**Action item:** Please return every line below that contains the string "computer".

*** Opening Data for this exercise ***

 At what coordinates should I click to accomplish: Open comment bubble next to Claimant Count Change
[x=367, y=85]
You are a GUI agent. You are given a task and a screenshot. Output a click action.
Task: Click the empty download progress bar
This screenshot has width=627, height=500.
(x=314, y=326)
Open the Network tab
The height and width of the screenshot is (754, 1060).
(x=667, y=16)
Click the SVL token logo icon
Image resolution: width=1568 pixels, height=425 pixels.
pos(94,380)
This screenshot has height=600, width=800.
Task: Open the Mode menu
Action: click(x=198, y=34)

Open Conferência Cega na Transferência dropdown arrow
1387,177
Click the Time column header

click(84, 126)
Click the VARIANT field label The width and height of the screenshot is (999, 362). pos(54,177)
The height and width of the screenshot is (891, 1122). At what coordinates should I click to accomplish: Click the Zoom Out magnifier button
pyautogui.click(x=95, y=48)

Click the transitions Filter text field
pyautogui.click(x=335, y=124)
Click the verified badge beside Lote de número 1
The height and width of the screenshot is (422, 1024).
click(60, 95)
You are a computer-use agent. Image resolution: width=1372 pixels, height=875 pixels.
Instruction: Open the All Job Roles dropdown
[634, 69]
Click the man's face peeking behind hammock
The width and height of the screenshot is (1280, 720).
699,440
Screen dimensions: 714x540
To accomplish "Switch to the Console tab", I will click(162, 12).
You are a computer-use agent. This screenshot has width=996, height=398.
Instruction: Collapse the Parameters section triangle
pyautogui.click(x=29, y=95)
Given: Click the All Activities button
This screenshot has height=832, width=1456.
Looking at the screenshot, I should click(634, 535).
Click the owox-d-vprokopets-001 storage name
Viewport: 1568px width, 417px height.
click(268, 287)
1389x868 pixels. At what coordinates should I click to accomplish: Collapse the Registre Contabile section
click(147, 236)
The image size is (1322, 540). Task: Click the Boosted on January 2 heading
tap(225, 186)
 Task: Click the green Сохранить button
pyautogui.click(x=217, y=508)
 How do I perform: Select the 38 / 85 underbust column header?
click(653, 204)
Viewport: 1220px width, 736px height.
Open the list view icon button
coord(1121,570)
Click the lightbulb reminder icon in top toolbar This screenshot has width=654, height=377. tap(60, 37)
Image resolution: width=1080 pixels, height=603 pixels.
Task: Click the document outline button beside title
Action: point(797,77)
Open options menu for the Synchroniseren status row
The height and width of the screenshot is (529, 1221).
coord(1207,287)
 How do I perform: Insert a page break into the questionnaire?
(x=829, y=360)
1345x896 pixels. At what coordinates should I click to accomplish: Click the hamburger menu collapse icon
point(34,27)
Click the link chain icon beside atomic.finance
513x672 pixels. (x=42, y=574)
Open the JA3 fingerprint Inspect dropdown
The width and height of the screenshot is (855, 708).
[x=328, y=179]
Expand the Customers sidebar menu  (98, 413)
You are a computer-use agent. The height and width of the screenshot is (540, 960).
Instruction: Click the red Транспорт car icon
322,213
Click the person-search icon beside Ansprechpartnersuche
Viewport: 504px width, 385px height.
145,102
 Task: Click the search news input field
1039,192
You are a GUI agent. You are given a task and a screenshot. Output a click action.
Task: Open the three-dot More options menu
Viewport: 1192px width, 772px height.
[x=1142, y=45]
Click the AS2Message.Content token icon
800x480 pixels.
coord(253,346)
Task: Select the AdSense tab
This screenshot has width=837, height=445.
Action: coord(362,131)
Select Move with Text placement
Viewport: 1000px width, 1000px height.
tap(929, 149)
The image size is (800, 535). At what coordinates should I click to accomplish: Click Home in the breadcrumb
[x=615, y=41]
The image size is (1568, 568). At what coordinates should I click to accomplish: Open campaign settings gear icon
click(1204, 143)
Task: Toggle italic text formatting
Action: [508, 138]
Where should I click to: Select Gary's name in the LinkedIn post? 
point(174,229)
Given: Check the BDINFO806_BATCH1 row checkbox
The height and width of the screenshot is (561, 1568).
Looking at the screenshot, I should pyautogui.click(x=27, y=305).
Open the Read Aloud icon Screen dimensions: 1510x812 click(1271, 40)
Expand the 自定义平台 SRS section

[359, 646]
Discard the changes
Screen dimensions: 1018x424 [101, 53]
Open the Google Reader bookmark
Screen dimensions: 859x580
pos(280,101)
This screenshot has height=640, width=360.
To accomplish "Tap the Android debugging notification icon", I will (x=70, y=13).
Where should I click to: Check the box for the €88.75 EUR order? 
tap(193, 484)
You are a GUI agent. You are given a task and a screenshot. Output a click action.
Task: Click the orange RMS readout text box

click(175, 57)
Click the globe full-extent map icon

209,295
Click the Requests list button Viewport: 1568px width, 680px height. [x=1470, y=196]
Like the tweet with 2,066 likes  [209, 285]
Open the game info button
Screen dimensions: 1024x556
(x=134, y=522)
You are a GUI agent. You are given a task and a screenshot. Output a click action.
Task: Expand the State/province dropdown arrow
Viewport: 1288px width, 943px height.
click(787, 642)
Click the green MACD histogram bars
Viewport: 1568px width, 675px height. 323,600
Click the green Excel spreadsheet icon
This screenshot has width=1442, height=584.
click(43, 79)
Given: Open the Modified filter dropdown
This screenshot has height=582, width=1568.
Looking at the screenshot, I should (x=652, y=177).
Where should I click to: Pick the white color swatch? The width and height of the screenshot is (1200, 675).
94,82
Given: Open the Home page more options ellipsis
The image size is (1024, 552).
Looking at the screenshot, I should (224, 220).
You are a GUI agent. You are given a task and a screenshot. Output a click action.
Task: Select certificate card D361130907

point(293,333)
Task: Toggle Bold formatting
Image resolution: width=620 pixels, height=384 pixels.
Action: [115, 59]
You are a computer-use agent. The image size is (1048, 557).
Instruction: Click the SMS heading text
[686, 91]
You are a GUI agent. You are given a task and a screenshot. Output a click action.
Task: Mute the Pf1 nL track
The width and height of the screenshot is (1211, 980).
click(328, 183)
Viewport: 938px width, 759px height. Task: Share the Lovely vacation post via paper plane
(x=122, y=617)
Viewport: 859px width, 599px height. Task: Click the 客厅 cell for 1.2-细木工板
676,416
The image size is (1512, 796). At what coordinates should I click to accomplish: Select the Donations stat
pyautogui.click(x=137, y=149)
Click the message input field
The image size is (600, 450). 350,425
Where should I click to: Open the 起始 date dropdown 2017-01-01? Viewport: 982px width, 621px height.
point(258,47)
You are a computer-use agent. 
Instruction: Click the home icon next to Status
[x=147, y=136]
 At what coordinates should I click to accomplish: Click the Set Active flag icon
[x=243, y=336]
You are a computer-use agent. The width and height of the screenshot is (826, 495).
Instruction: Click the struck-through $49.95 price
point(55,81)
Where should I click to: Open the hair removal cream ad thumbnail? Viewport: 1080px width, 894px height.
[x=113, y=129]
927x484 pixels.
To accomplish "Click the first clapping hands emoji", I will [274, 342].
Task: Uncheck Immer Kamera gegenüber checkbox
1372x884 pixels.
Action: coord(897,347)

*** Closing Data for this exercise ***

**Problem solution:**
You are a computer-use agent. Image resolution: width=1372 pixels, height=875 pixels.
You are a computer-use agent. This screenshot has width=996, height=398.
You are a computer-use agent. The height and width of the screenshot is (540, 960).
You are a computer-use agent. The image size is (1048, 557).
You are a computer-use agent. 
You are a computer-use agent. The width and height of the screenshot is (826, 495).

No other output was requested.